Noel Leeming warned over delivery promises

The Commerce Commission has given Noel Leeming an official warning for selling products that were not in stock.

The Noel Leeming clearance centre store in Henderson.

Photo: RNZ / Nick Monro

The Commission investigated Noel Leeming Group after receiving more than 100 complaints from consumers.

The complaints related to consumers not receiving their purchases within the delivery time Noel Leeming stipulated, customers not being able to contact the company to discuss the delays and not receiving refunds for the delays when requested.

The Commission said, in its view, Noel Leeming likely breached the Fair Trading Act by accepting payment for 37 Amazon Kindle products in early April when it had no remaining stock to fulfil these orders.

Noel Leeming removed this product from sale on 6 April, then informed its customers of the situation and offered a refund on 16 April.

It also said Noel Leeming likely breached the Fair Trading Act on 26 June and 2 July by advertising a DJI Ronin-SC Control Cable with a one to two week time frame for expected delivery, despite having an overdue existing order, and failing to establish with its supplier why there was a delay.

Commission chairperson Anna Rawlings said Noel Leeming Group faced unprecedented consumer demand and delivery services were significantly impacted at this time.

“It should have taken a more cautious approach to representations it made about product availability and delivery time frames,” she said.

“We have issued a warning to Noel Leeming for accepting payments for products which were not in stock to fulfill the orders that were taken.

“In addition, it advertised a product with a one-to-two week timeframe for delivery but it already had some overdue existing orders, and it hadn’t taken any steps to make sure it could make that delivery timeframe.”

:::::

**ACTIVITY 1**:
Please reproduce the part of the Noel Leeming article between "Photo: RNZ /" and "fulfil these orders.", inclusive, substituting "grievances" for "complaints".
**ACTIVITY 2**:
In the Noel Leeming article, on what date did Noel Leeming remove the Amazon Kindle products from sale?

**STORED DATA**:
:::::

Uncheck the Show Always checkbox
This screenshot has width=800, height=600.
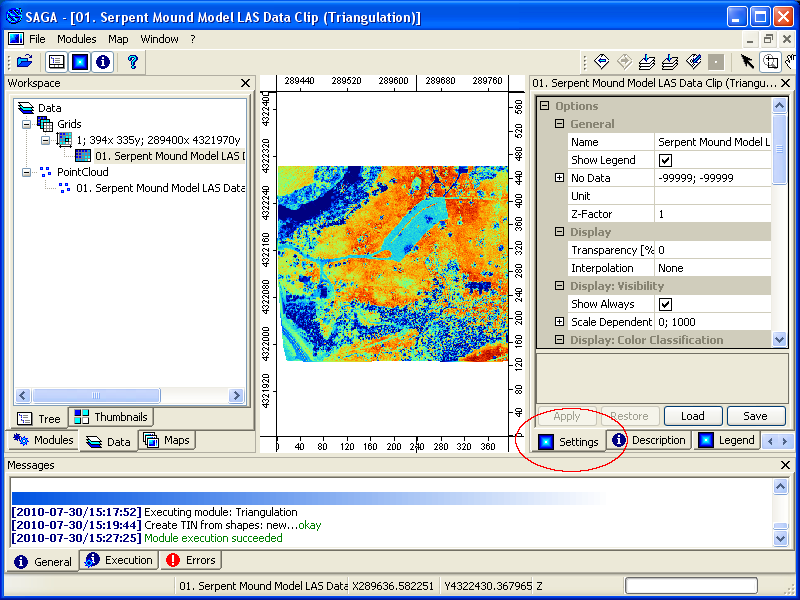tap(667, 304)
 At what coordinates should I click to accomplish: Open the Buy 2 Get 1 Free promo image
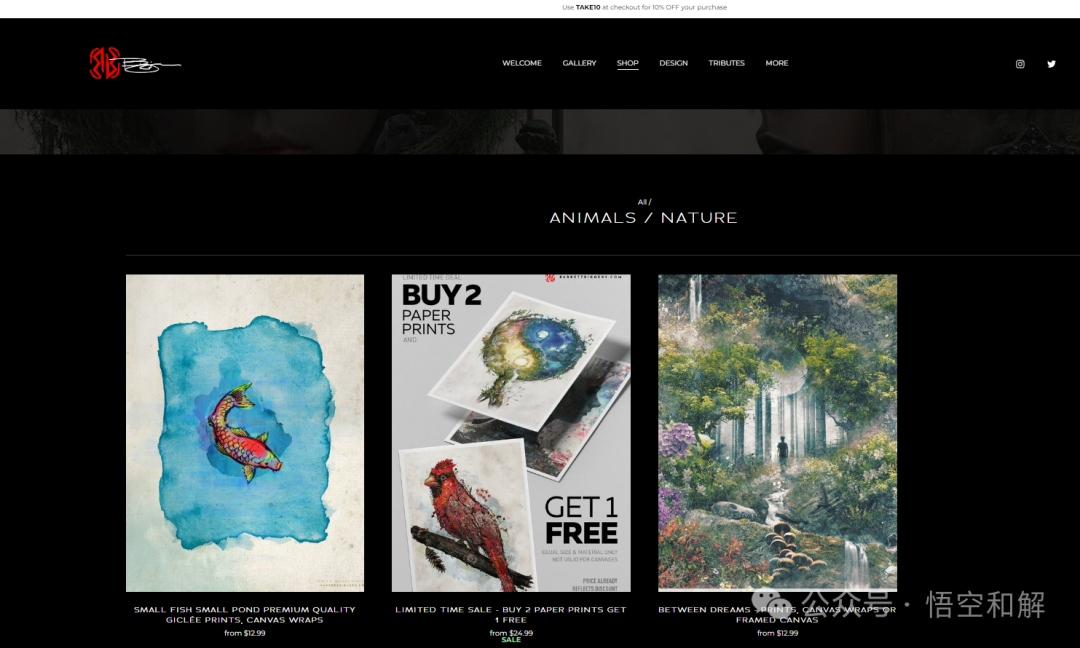pos(511,433)
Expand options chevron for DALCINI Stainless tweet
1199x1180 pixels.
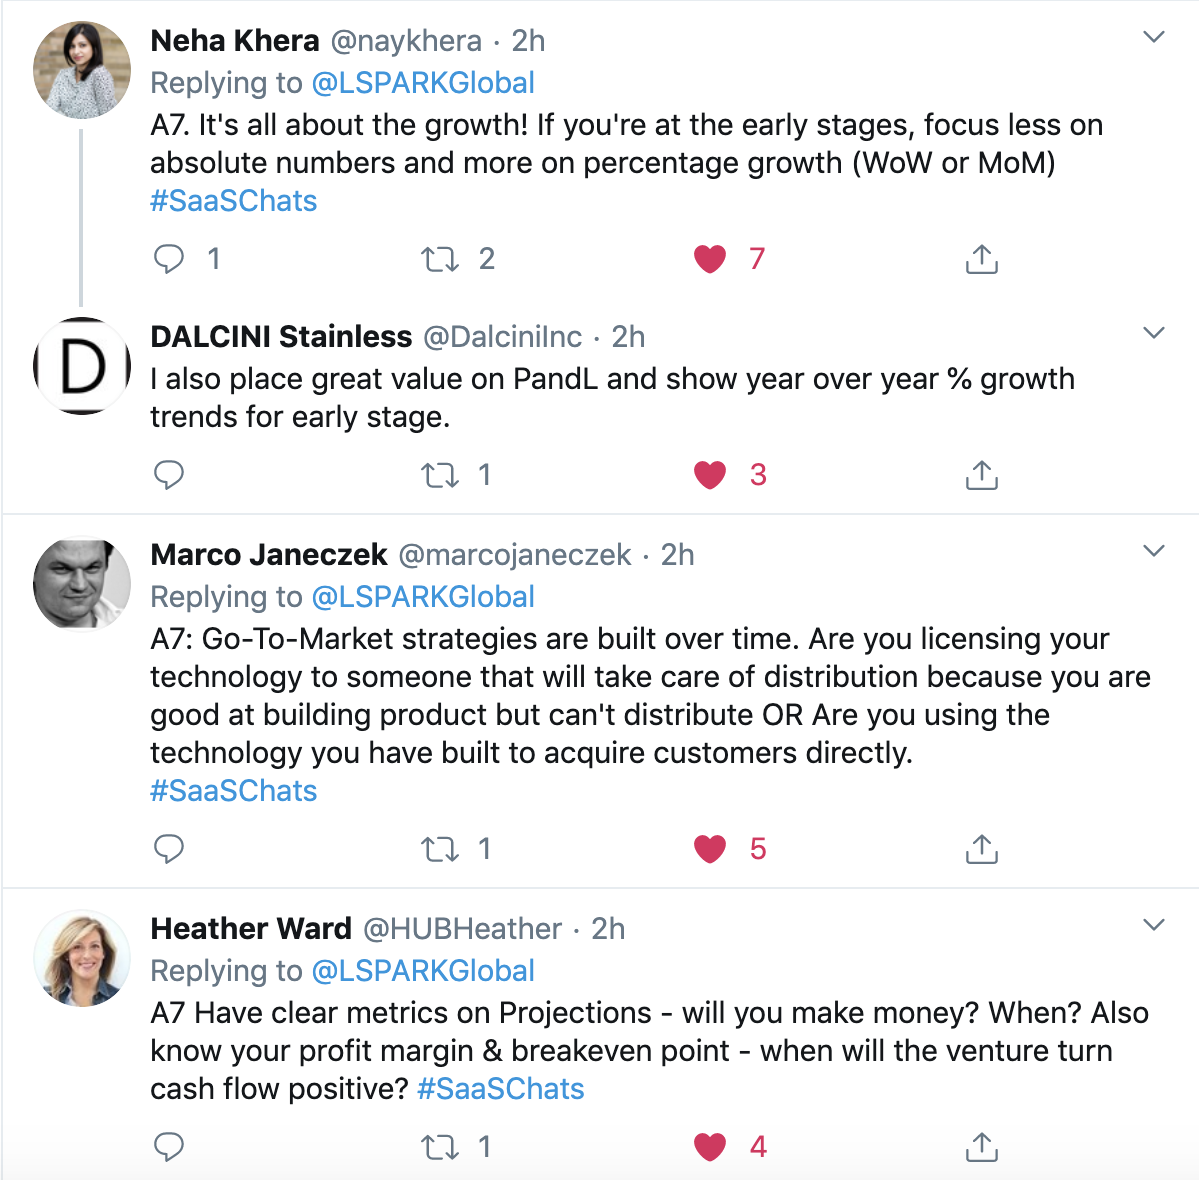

:::::

**WRITTEN SOLUTION 1**:
Photo: RNZ / Nick Monro

The Commission investigated Noel Leeming Group after receiving more than 100 grievances from consumers.

The grievances related to consumers not receiving their purchases within the delivery time Noel Leeming stipulated, customers not being able to contact the company to discuss the delays and not receiving refunds for the delays when requested.

The Commission said, in its view, Noel Leeming likely breached the Fair Trading Act by accepting payment for 37 Amazon Kindle products in early April when it had no remaining stock to fulfil these orders.

**WRITTEN SOLUTION 2**:
6 April